On the The Free Group on a Set X, F(X) page we defined the free group $F(X)$ generated by the set $X$. We will now look at some basic results regarding free groups.

 Proposition 1: The free group generated $1$ element, $F_1$ is isomorphic to $(\mathbb{Z}, +)$.
• Proof: Let $X = \{ x \}$, so that $F_1 = F(X)$. Then every word on $X$ is of the form $x^n$ where $x^0$ is defined to be the identity word. Let $\varphi : \mathbb{Z} \to F_1$ be defined for all $n \in \mathbb{Z}$ by $\varphi(n) = x^n$.
• Clearly $\varphi$ is bijection. It is also a homomorphism since for all $m, n \in \mathbb{Z}$ we have that:
(1)
\begin{align} \quad \varphi(m + n) = x^{m+n} = x^mx^n = \varphi(m)\varphi(n) \end{align}
• Where we reduce $x^{m}x^{n}$ if $m$ and $n$ have different signs. $\blacksquare$
 Proposition 2: Let $X$ be a nonempty set. Then $F(X)$ is abelian if and only if $|X| = 1$.
• Proof: $\Rightarrow$ Suppose that $|X| \neq 1$. We will show that $F(X)$ is nonabelian.
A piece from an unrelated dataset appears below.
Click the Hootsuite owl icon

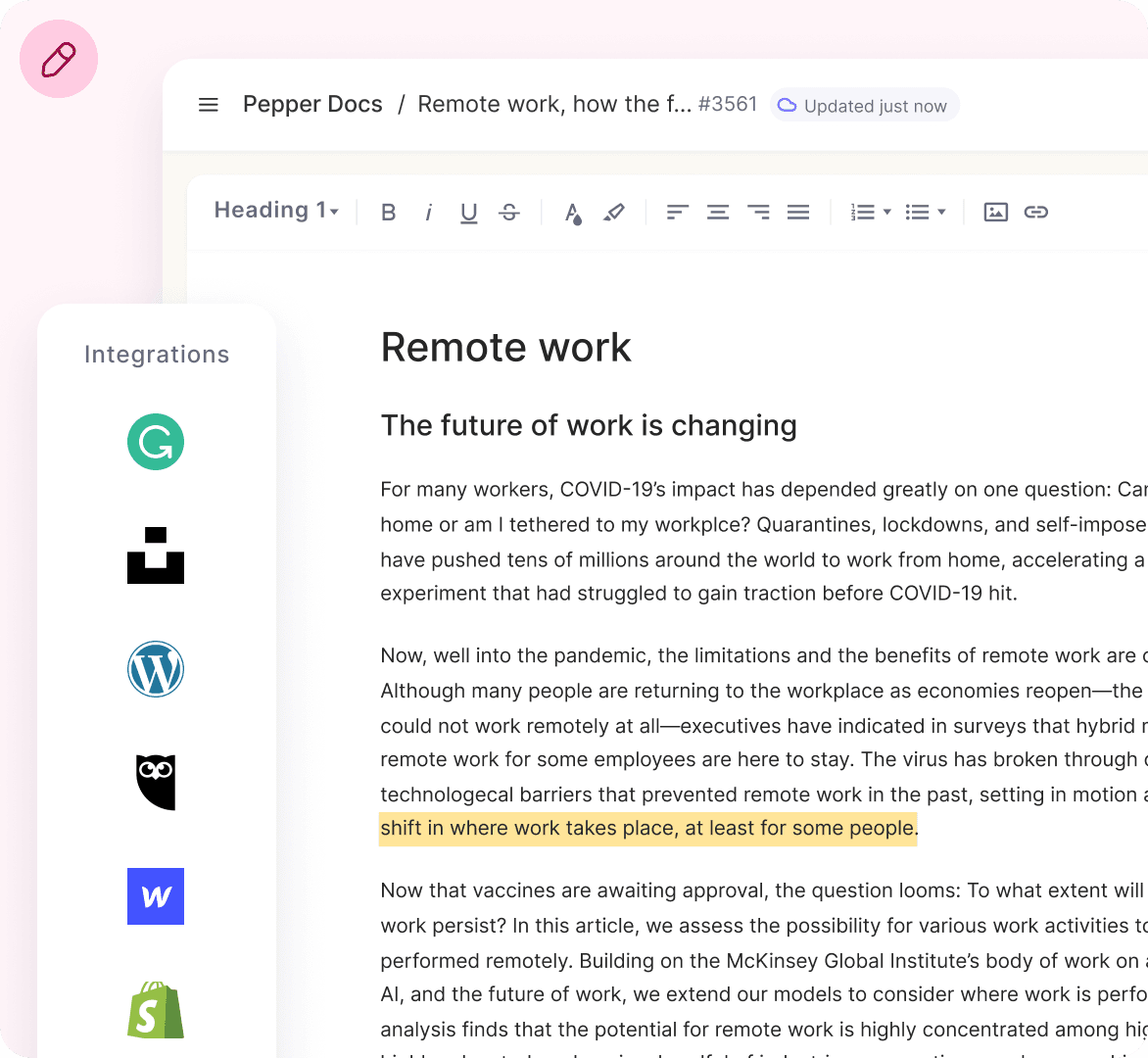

Since $|X| \geq 2$, let $x_1, x_2 \in X$ with $x_1 \neq x_2$. Then $x_1x_2x_1^{-1}x_2^{-1}$ is a reduced word on $X$ that is not the identity word which we will denote by $1$, i.e., $x_1x_2x_1^{-1}x_2^{-1} \neq 1$.
• Concatenate both words by $x_2$ to get $x_1x_2x_1 \neq x_2$. Then concatenate both words by $x_1$ to get that $x_1x_2 \neq x_2x_1$. So there exists $x_1, x_2 \in X$ with $x_1x_2 \neq x_2x_1$. So $F(X)$ is nonabelian.
• $\Leftarrow$ Suppose that $|X| = 1$. Then $F(X)$ is isomorphic to $F_1$. By proposition 1, $F_1$ is isomorphic to $(\mathbb{Z}, +)$, which is an abelian group. So $F(X) = F_1$ is abelian. $\blacksquare$
 Proposition 3: Let $X$ be a set. If $H$ is a subgroup of $F(X)$ then there exists a set $Y$ such that $H$ is isomorphic to $F(Y)$. That is, a subgroup of a free group is a free group.